Взяла две ложки, отодвинулась от стола, положила ногу на ногу. Примериваясь, постукала ложками, сложенными тылом друг к другу, по колену – посыпались звуки, похожие на цокот кованых копыт. Перевела дыхание, ударила, зачастила, и цокот, то сливаясь, то распадаясь, сложился в явственную мелодию.
На кусту сидит ворона,
Кормит вороненочка.
У какой-нибудь разини
Отобью миленочка.
Она пела с веселым задором, а в душе ныла, звенела тоскливая струна. Корреспондент смотрел на нее влюбленными глазами. Неожиданно начал притопывать и подтягивать ломким баском.
Проводив гостя, Дмитрий Давыдович сел за письменный стол, курил, ждал, когда она приберется. Она нарочно медлила. Ложился бы он лучше спать. Но он дождался. Достал из стола ее учебники, суховато, как школьный учитель нерадивой ученице, сказал:
– Повторим правила. Что называется подлежащим?
– Забыла я… – она зевнула, потянулась. – И поздно…
– Нельзя так, Христина.
Глаза его смотрели холодно, гладко зачесанные волосы поблескивали, воротник габардиновой гимнастерки с ровной, снежно-белой полоской подворотничка туго облегал шею.
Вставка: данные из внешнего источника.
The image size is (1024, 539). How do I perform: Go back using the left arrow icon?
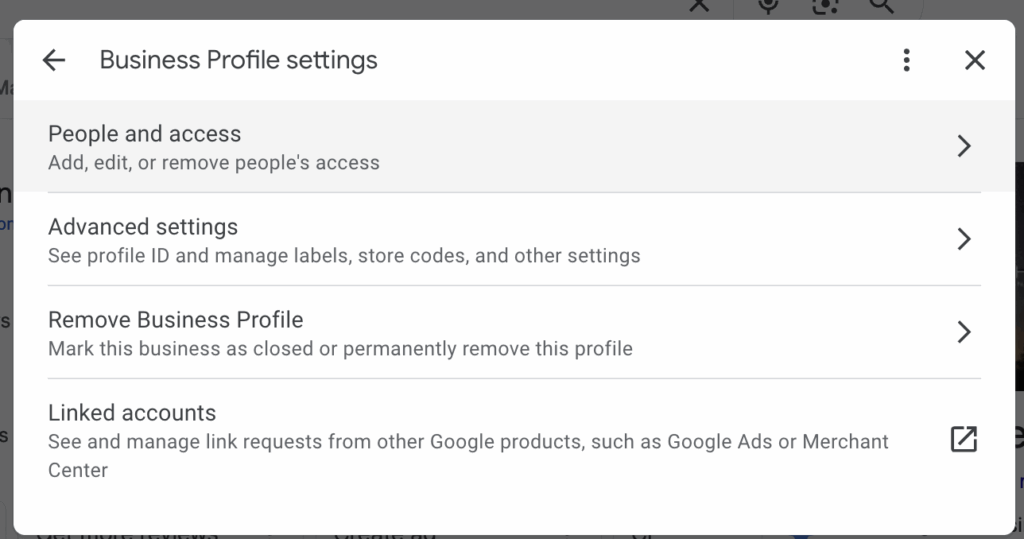tap(54, 60)
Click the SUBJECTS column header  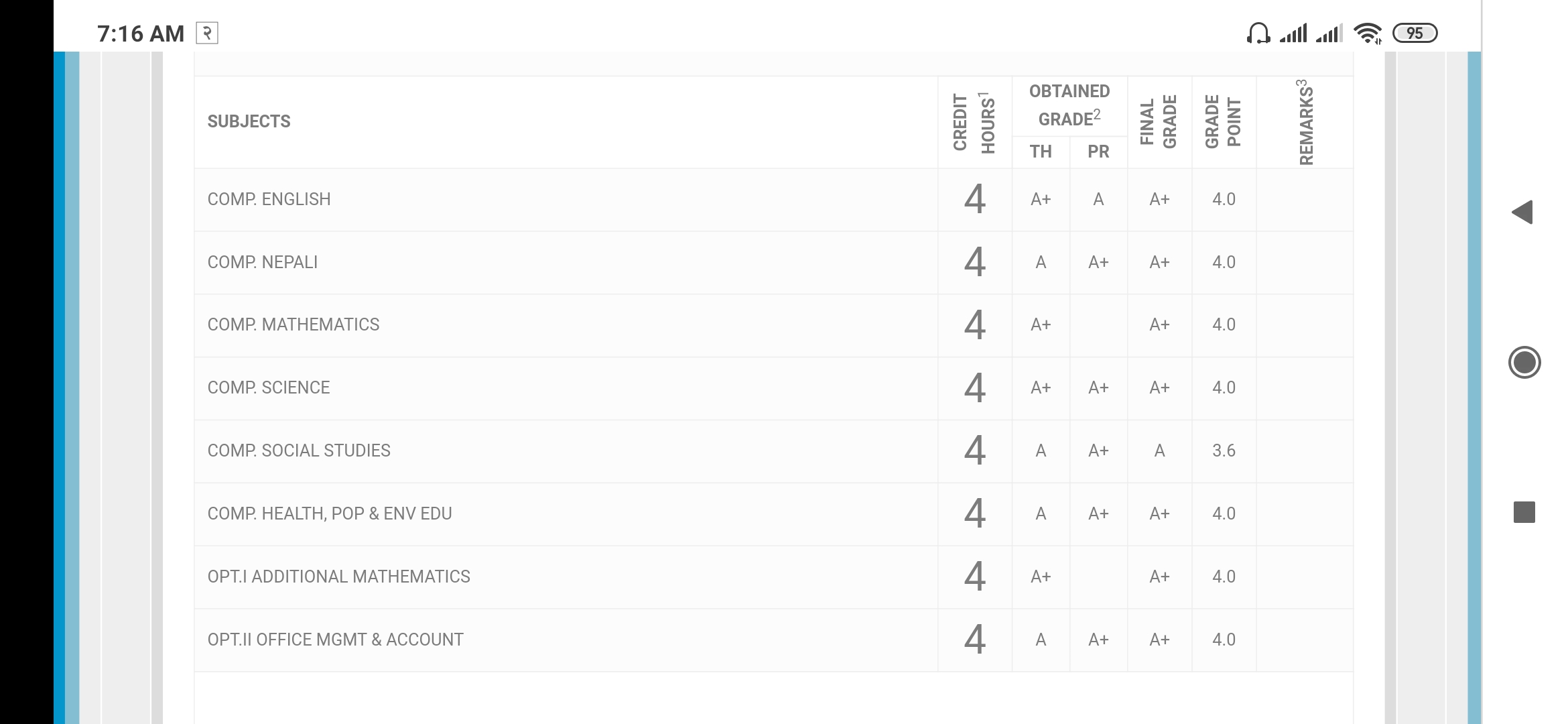[249, 121]
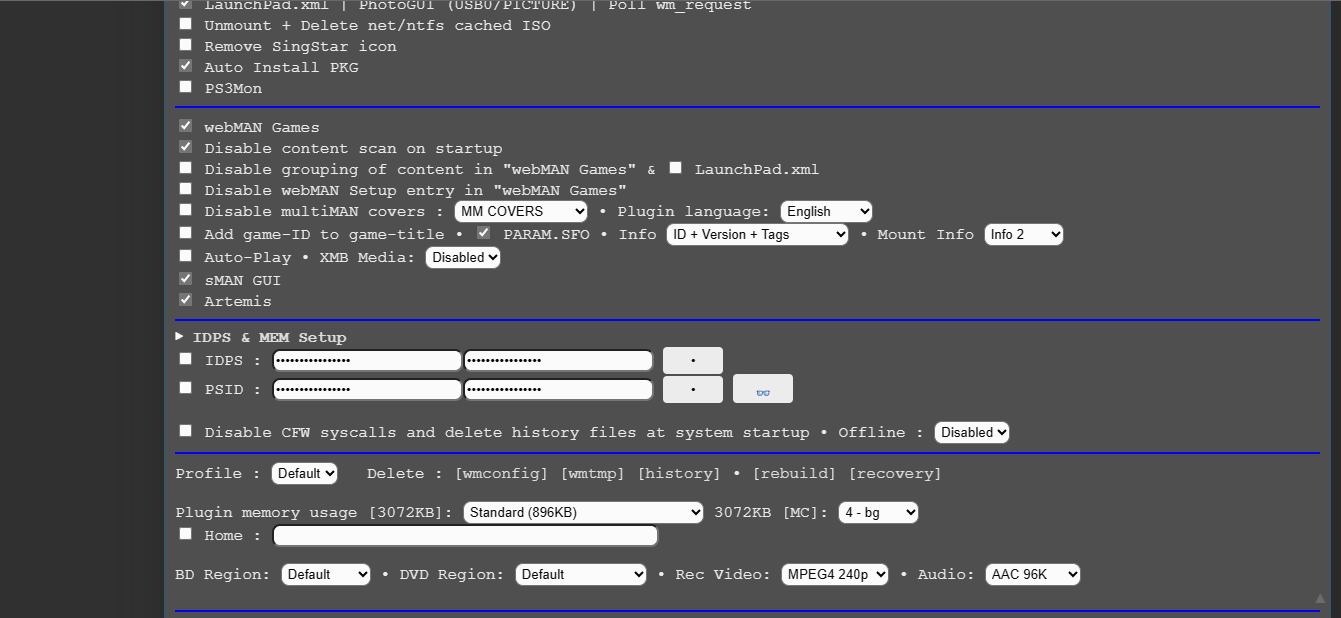Uncheck Disable content scan on startup
This screenshot has height=618, width=1341.
pyautogui.click(x=185, y=146)
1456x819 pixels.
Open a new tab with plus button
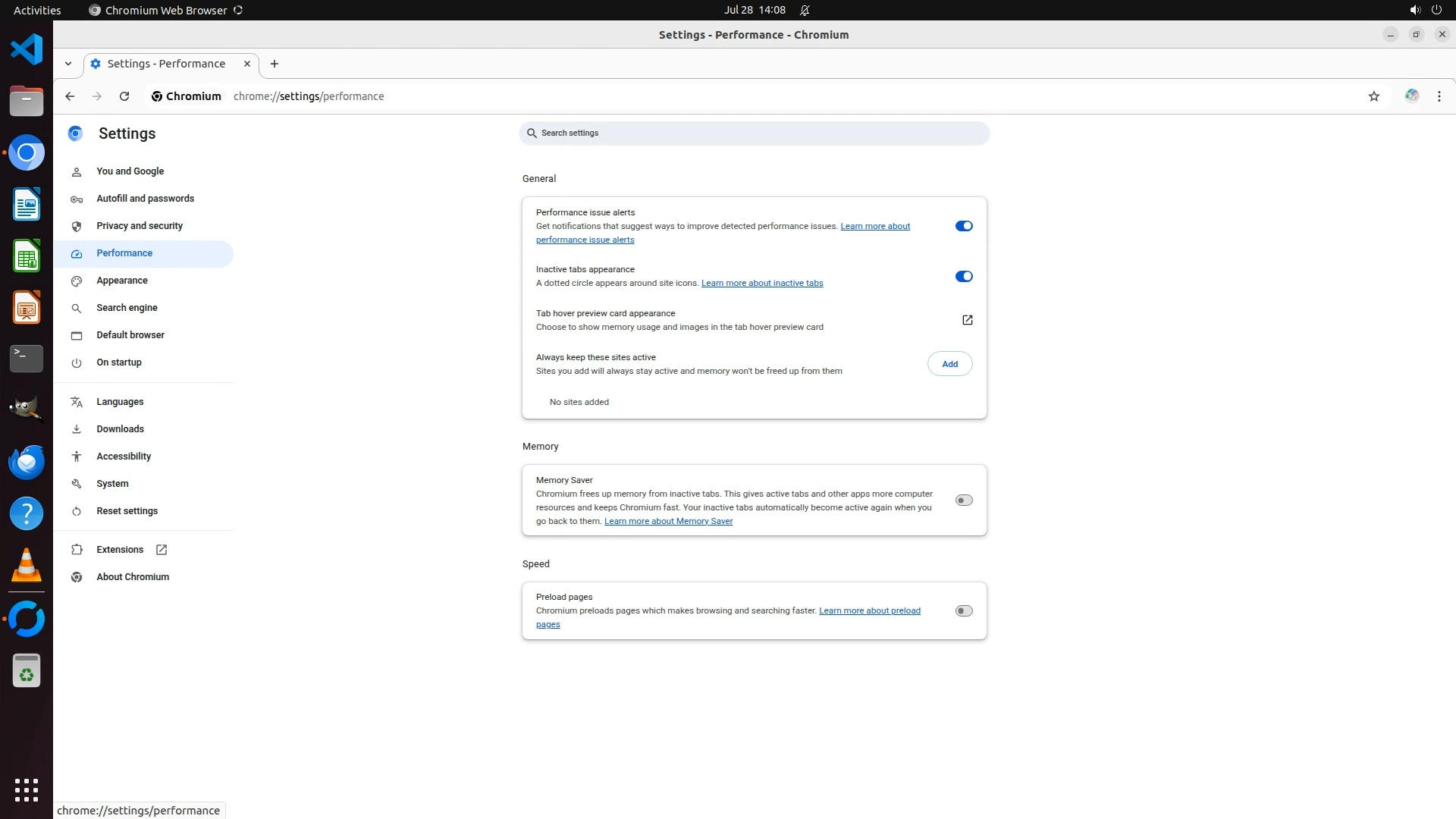pos(275,64)
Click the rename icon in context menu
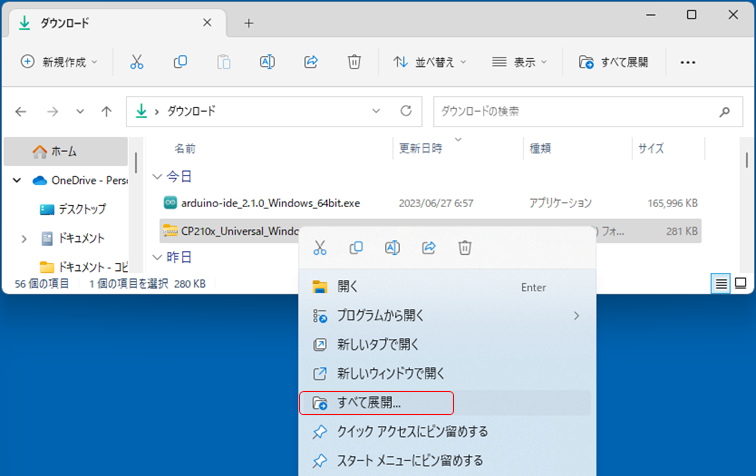 point(393,247)
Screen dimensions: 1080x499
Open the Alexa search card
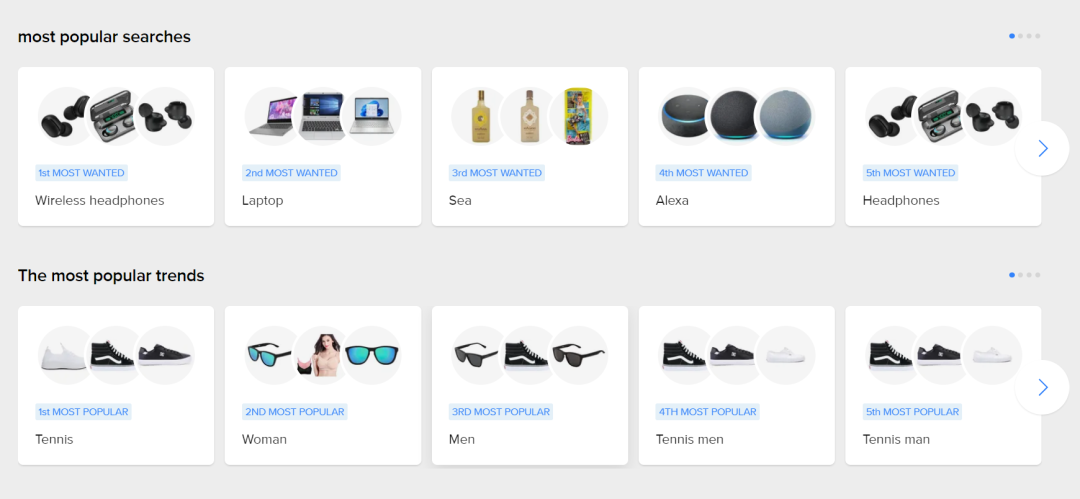[x=736, y=146]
Его собранность, подтянутость сейчас тоже раздражала, от нее тоже веяло холодком.
– Митя, у тебя бывает когда-нибудь голова растрепанной?
– Что? – он невольно провел ладонью по волосам. – Перестань… Часть предложения, которая отвечает на вопрос «кто» и «что», называется подлежащим. Например, я пишу: жена учится. Кто учится? Жена. Следовательно, «жена» – подлежащее.
– Совсем не так, Митя. Если обо мне речь, то слово надо перевернуть. Лежащая под – так будет правильно.
Он захлопнул учебник. Лицо его напряглось, глаза сузились. Казалось, сейчас хватит кулаком по столу. Но он сдержался.
– Что это все значит, Христина?
– Ничего особенного. Шутка.
– Глупые у тебя шутки.
– На другие-то ума недостача. Хотела у тебя подзанять, да не выходит что-то.
В эту ночь она почти не спала. Свернулась калачиком, будто собака на холоде. И зябко ей было, и страшновато, и совестно, что она такая непутевая, что несет ее жизнь, как ветер клок сухой травы по полю…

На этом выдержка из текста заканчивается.